**Soal Latihan:**
A: Jawablah pertanyaan berikut berdasarkan teks tentang rombongan Suku Anak Dalam di Kota Solok.
(i) Dari kawasan mana rombongan tersebut diketahui muncul?
(ii) Berapa jumlah anggota rombongan yang datang ke Kota Solok?
(iii) Berapa lama ritual perjalanan mencari tanah leluhur itu dijadwalkan berlangsung?
B: Tukarlah "karung plastik" dengan "kantong kain" pada bagian teks tentang rombongan Suku Anak Dalam di Kota Solok yang dimulai dari "Pusako News— Solok" dan berakhir pada "berisi entah apa.", lalu tuliskan kembali bagian tersebut.

**Teks Bacaan:**
Berburu Biawak, Ambil Buah di Pasar
"Jangan meludah, Kota Solok kedatangan tamu" demikian warga Kota Solok satu sama lain saling memperingatkan begitu melihat rombongan Suku Anak
Dalam (SAD) masuk Solok, alias orang kubu. Mereka diketahui muncul dari kawasan pedalaman hutan Jambi
– Dharmasraya. Konon
ritual perjalanan mencari tanah leluhur ini dijadwalkan berlangsung tiga bulan, dan akan berakhir di Solok Selatan, sebelum akhirnya
memulai kehidupan baru di bibir hutan Taman Nasional Kerinci Sebelat
(TNKS). Lantas, apa saja kegiatan,cerita mereka selama singgah di Kota
Solok ?
Pusako News— Solok
Karena bukan pemandandagan
lazim, kehadiran sekelompok anak dalam (suku Kubu) sepanjang Jumat – sabtu
(4-5/3) turut mengundang perhatian warga, sekaligus menjadi bahan tontonan
segenap lapisan masyarakat. Mereka berjumlah 17 orang, berpenampilan
acak-acakan, tanpa alas kaki, plus menjujung bungkusan karung plastik yang
berisi entah apa.
Jika dilihat,
mereka berusia antara 10 – 50 tahun, sejumlah ibu-ibu pengikut rombongan tak
mau lepas menggendong balita di pangkuannya yang bertelanjang bulat, kaum bapak antusias menjujung bungkusan seraya melindungi anggota keluarganya. Panasnya
terik mentari tidak dihiraukan, mereka terus melakukan apa saja yang
menurut mereka benar, dan berjalan sesuai petunjuk pimpinan rombongan.

**Contoh Penentuan Posisi pada Layar:**

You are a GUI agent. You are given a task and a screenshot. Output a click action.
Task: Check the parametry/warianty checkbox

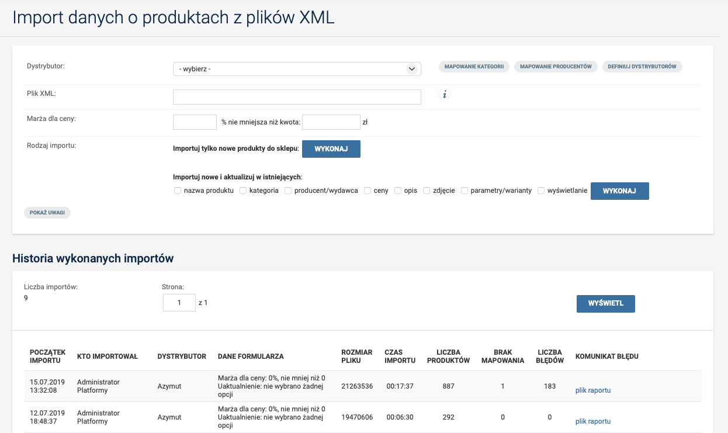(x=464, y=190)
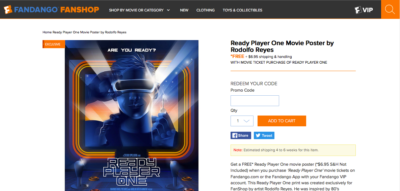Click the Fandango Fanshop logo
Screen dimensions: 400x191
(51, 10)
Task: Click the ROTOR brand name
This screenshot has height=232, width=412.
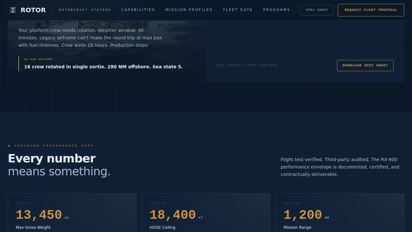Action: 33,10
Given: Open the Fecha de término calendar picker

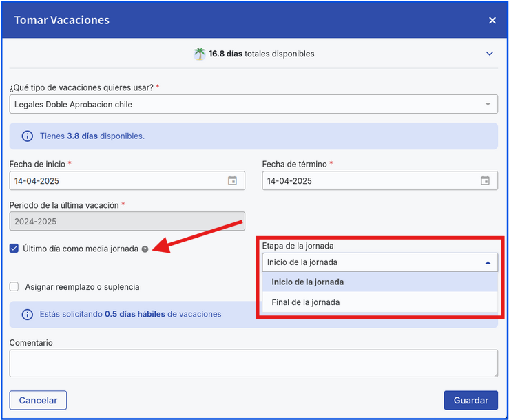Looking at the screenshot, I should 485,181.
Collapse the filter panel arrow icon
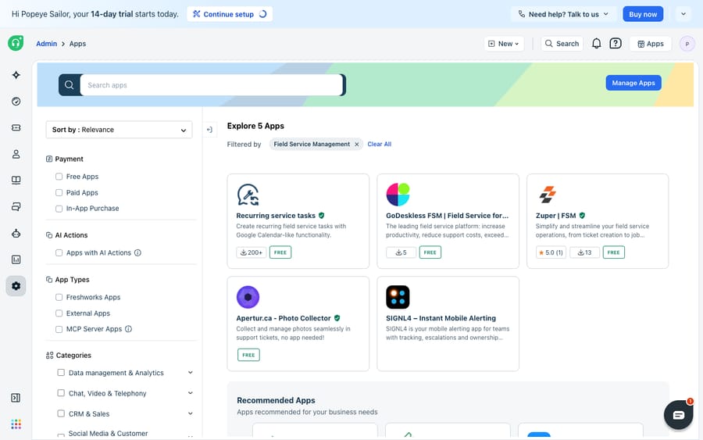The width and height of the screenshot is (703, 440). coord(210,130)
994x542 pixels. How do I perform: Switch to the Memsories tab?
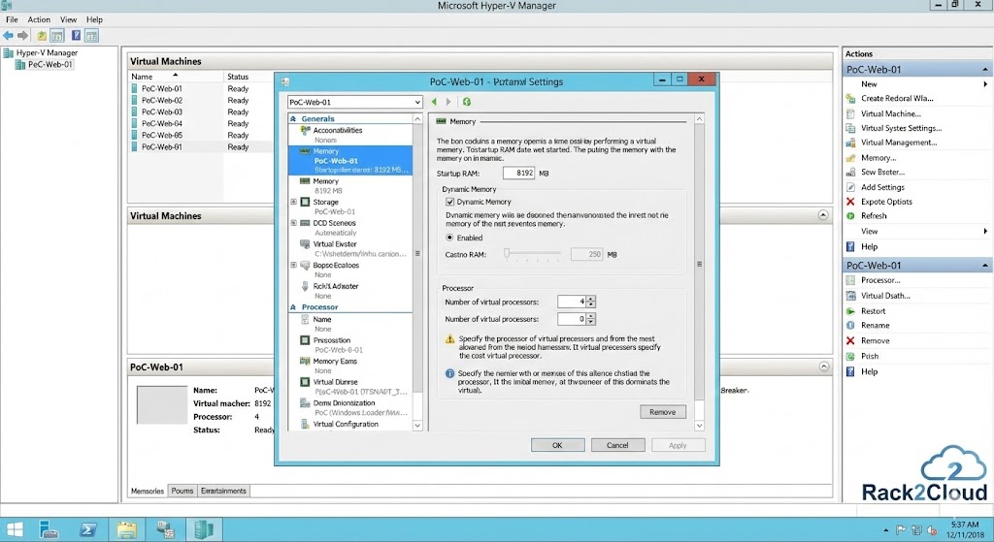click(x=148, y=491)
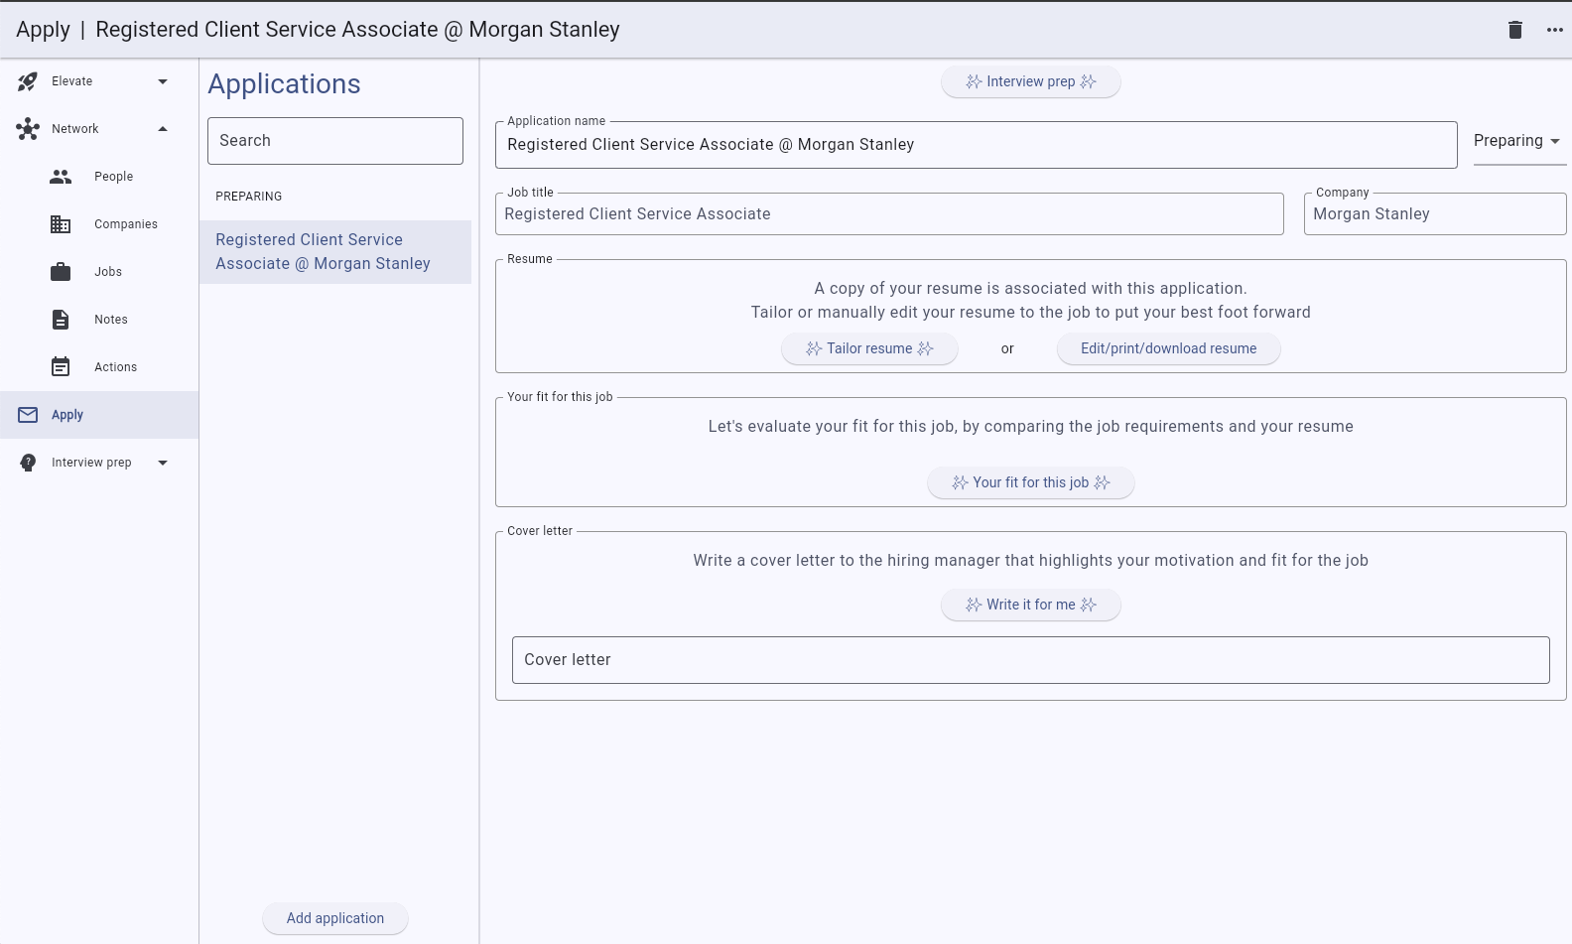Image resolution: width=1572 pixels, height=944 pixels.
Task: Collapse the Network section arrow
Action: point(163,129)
* * *
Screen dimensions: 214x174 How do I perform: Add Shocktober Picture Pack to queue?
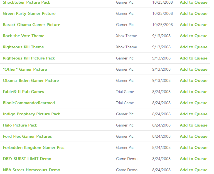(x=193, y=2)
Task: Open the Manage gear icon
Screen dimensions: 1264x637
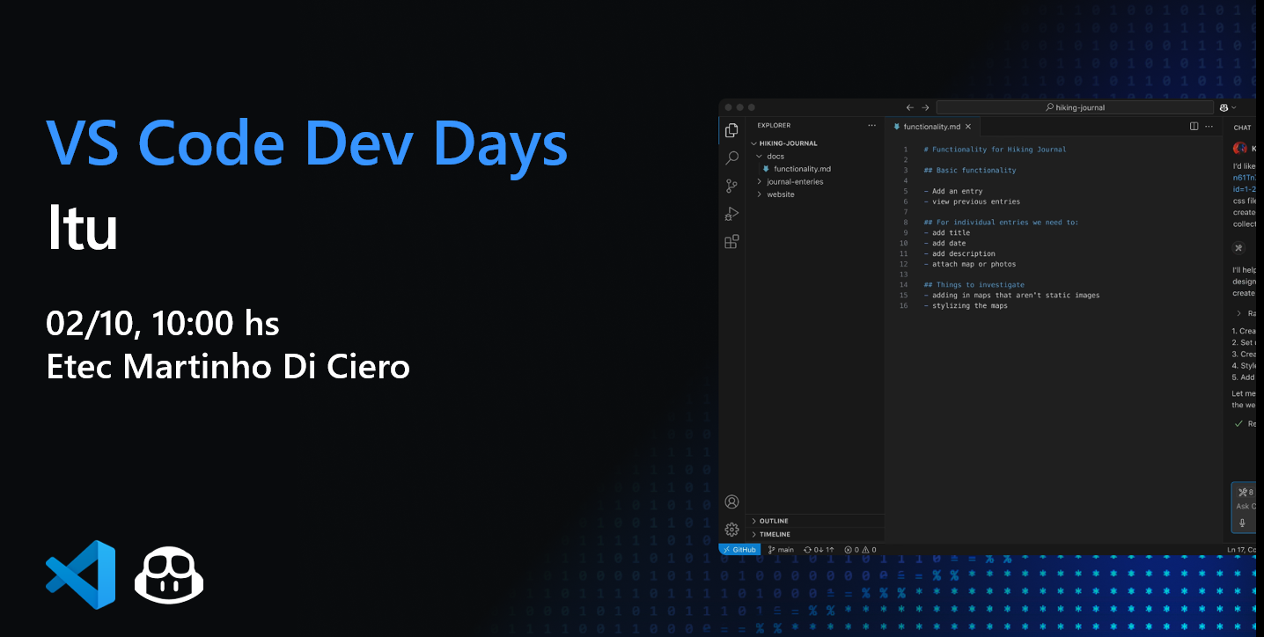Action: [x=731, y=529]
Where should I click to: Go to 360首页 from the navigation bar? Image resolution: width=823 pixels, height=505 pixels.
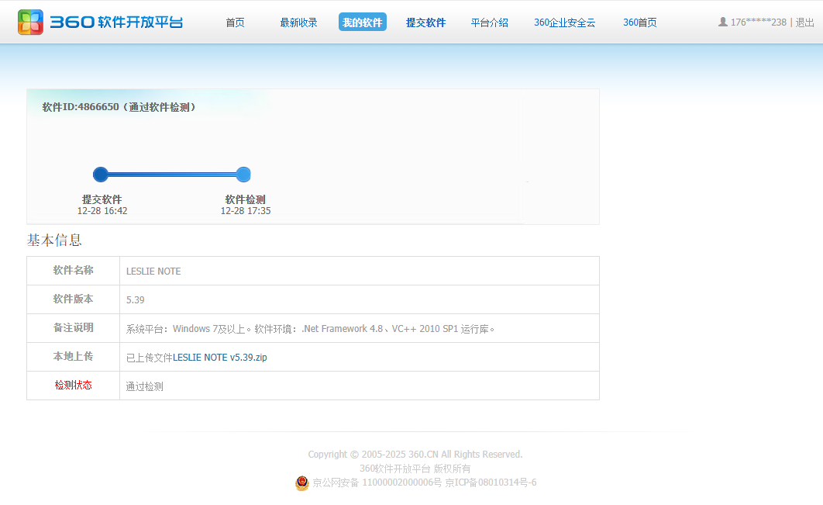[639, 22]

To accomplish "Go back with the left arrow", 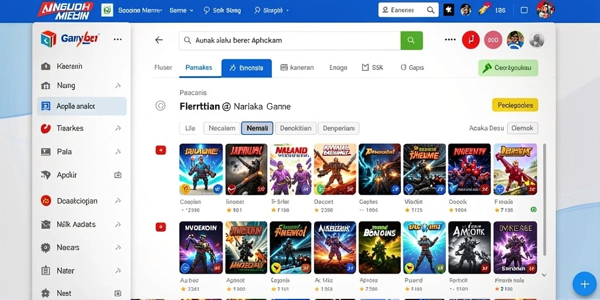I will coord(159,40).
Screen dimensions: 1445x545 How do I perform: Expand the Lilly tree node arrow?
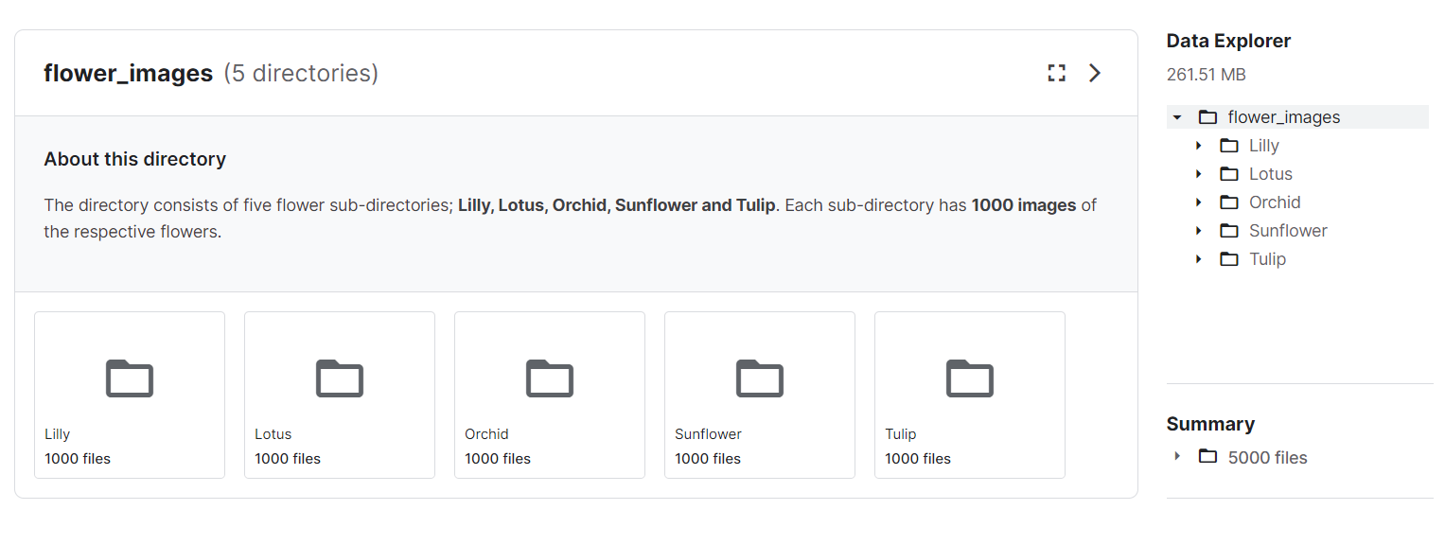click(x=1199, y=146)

**Jawaban Latihan:**
A:
(i) Dari kawasan pedalaman hutan Jambi – Dharmasraya.
(ii) 17 orang.
(iii) Tiga bulan.

B:
Pusako News— Solok
Karena bukan pemandandagan
lazim, kehadiran sekelompok anak dalam (suku Kubu) sepanjang Jumat – sabtu
(4-5/3) turut mengundang perhatian warga, sekaligus menjadi bahan tontonan
segenap lapisan masyarakat. Mereka berjumlah 17 orang, berpenampilan
acak-acakan, tanpa alas kaki, plus menjujung bungkusan kantong kain yang
berisi entah apa.